_Objective 1:_
Answer the following from the passage on observability at Egress.
(a) What is Joe Brailsford's title at Egress?
(b) What is the Site Reliability Engineering team focused on?
(c) Which three capabilities does Joe call a differentiator?
_Objective 2:_
Extend the passage on observability at Egress, picking up after its final sentence.

_Selected extract:_
* * * * * * * * *

Joe Brailsford, director of architecture at Egress, is responsible for the company’s technical strategy and architectural decision-making. For Egress, there’s always a great deal to consider when ensuring the security, reliability, and performance of its services, and the key to that is ensuring that engineering teams have access to best in class observability tooling.

“I help make sure the right conversations happen, and put the right opportunities and content in front of our engineers, so that they’re empowered to make the right decisions for the business to succeed,” Joe says, adding he hones in on security, scalability, maintainability and observability as critical factors for success.

Egress must operate their products at scale, while utilizing both public clouds a,nd maintaining their own internal infrastructure.

“We have a lot to observe, so centralization is paramount,” Joe says. “We need to be able to see what has — and is — happening, in a secure and timely manner in order to be able to execute on our deliverables.”

Like most organizations, Egress has a unique set of observability requirements. Their Site Reliability Engineering (SRE) team is focused on the stability and optimal delivery of services, ensuring they meet user expectations. For engineering and product teams, observability is more focused on engagement with their platform, journeys through systems, and the behavior of their software. Underpinning all of that is security, the nature of the services Egress operates, and the different jurisdictions it operates in, requires that the observability solution must respect borders, store process data securely, and process it in line with contractual and legislative obligations.

“Between products, the variance in the kind and volume of data  is significant,” Joe says. “The ability to have per-product retention, granular access control, and multi-tiered data ingestion filters is a differentiator.  We want to collect meaningful, usable data—no one wants a firehose of information that you can’t actually do anything with.”

* * * * * * * * *

_Data excerpt:_
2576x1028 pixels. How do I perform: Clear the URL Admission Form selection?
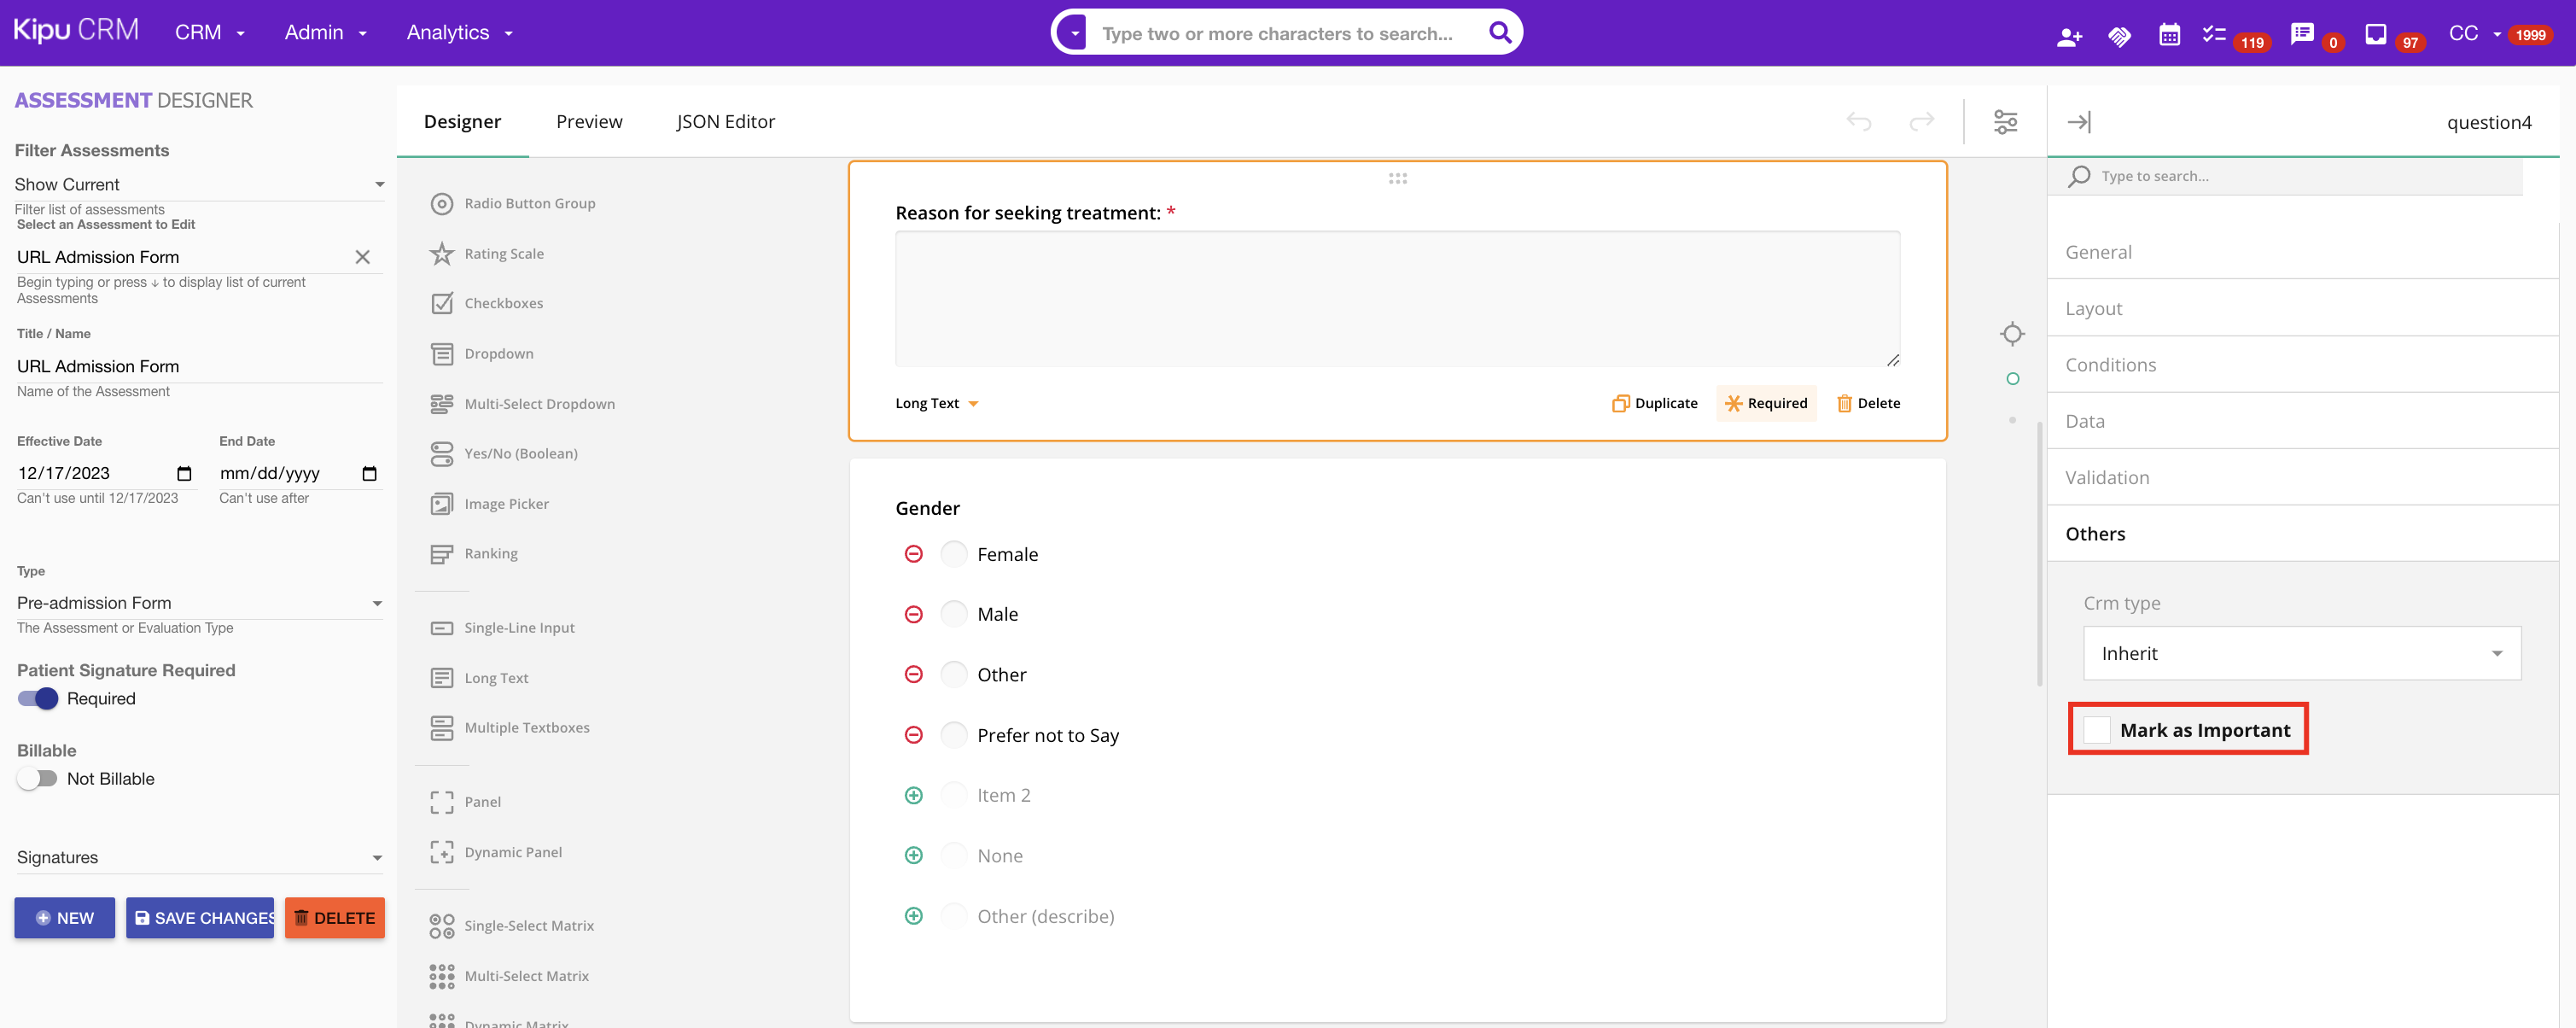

* * * * * * * * *

_Task answer 1:_
(a) Director of architecture.
(b) The stability and optimal delivery of services, ensuring they meet user expectations.
(c) Per-product retention, granular access control, and multi-tiered data ingestion filters.

_Task answer 2:_
The Observability Use Case for Egress

With the focus on operational spending remaining a top business priority for most these days, controlling observability costs is critical for Egress. A major way to do this is by closely monitoring and managing the data utilized in its observability platform.

“We need a system that enables us to quantify the cost of each log and metric we ship to the platform, and identify what role that data plays in our monitoring and alerting story so we can see what the cost footprint is and directly correlate that with value added not just that we have an observability platform that costs X amount a month,” Joe says.

Egress runs a distributed system of its products and following data journeys along those products is crucial. As a result, anything that makes it easier for Egress to investigate and maintain their infrastructure is just as critical. 

Logz.io’s Open 360™ allows Egress to maintain detailed visibility into their logging and metrics data in a flexible way. Egress doesn’t have to make their product systems different, write new code or change the way they work to integrate with Logz.io.

Like most organizations, the company ideally requires a platform that provides unified visibility across all of its observability data, without requiring significant customization or coding, or manual integration.

“We’re finding a very flexible interface, with very flexible controls, that we can easily connect with and make it work for our use case rather than having the product dictate what we do,” Joe says.

Evolving Observability Practices from Logging to Metrics Through Logz.io

Previous to buying Logz.io, Egress was going through what Joe describes as a “very traditional Infrastructure-as-a-Service migration.” A lot changed in that process, and part of that was their observability strategy evolving from a lack of centralized, queryable, and reportable logs to having all their logs in one place thanks to Logz.io.

Before Logz.io, Egress focused mostly on consuming and analyzing log data for its observability needs. In an effort to reduce the cost, noise, and maintenance overhead that comes with relying on raw log data for alerting and monitoring, Egress started to adapt their observability story to lean more into metric collection. 

“We built an integration with Prometheus, which is what underpins the Logz.io metrics offering,” Joe says. “We found it worked great. But we decided to send through every metric we monitor straight away. What we realized very quickly is all that adds up.”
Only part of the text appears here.